Она задела меня за живое, спросив, уверена ли я, что меня вынянчила мать; я была уверена как раз в обратном и вздрогнула и побледнела при этих словах. Уж не колдунья ли эта старуха, подумала я, и не сносится ли она с чертом, который ей открыл, кем я была, еще прежде чем я сама стала сознавать это. И я с ужасом на нее посмотрела. Но, рассудив, что она никаким образом не могла получить обо мне сведений, успокоилась и мало-помалу овладела собой.

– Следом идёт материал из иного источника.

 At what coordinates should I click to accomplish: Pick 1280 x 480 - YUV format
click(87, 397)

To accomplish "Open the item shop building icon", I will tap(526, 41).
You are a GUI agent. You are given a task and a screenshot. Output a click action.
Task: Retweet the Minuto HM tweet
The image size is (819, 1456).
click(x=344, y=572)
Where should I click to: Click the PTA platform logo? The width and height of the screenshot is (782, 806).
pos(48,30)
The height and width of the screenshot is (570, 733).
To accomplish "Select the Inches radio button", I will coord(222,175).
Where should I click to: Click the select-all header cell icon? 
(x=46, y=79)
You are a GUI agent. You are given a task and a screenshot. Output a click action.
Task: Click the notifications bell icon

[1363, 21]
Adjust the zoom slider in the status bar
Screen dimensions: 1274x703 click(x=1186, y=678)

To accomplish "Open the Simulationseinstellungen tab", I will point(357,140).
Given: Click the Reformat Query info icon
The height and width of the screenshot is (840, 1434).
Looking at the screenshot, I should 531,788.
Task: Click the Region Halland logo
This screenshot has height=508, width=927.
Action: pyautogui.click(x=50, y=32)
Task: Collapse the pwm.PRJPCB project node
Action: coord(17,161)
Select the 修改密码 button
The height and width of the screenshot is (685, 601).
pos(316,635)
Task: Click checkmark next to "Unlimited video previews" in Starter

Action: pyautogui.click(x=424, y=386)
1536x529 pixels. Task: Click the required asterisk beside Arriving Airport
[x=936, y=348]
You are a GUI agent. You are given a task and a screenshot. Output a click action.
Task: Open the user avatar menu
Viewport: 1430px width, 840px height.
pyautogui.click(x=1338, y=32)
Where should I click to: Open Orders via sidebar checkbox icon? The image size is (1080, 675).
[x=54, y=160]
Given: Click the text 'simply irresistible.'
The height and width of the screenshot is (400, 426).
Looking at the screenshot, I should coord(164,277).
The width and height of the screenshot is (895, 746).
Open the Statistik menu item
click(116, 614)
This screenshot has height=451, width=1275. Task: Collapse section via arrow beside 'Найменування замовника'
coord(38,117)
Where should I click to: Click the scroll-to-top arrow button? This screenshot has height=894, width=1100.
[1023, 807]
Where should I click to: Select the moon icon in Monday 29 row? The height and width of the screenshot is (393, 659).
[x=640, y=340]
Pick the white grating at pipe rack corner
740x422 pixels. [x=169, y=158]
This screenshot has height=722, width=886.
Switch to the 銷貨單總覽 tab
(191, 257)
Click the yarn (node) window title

Старуха заметила мое смущение, но не поняла его причины и пустилась в длинные рассуждения о вздорности моих страхов, будто дети гибнут, если их не вынянчивают матери; она всячески мне доказывала, что дети, которых она отдает на сторону, окружены такими же заботами, как если бы каждого из них нянчила родная мать.
— Возможно, что это правда, матушка, — сказала я, — но все же у меня есть причины сомневаться.
— Хорошо, выкладывайте мне ваши причины.
— Вот вам первое, — говорю. — Вы платите вашим людям за то, что они берут ребенка у родителей и ухаживают за ним, покуда он жив. А мы ведь знаем, что это бедняки и им выгодно развязаться со своей обузой как можно скорее. Если для них выгодно, чтобы ребенок умер, то можно ли сомневаться, что они не станут слишком заботиться о нем?
— Бредни и выдумки! — отвечала старуха. — Говорю вам, что все доверие к этим людям зависит от того, в каком состоянии дети, и они за ними ухаживают, как ни одна мать.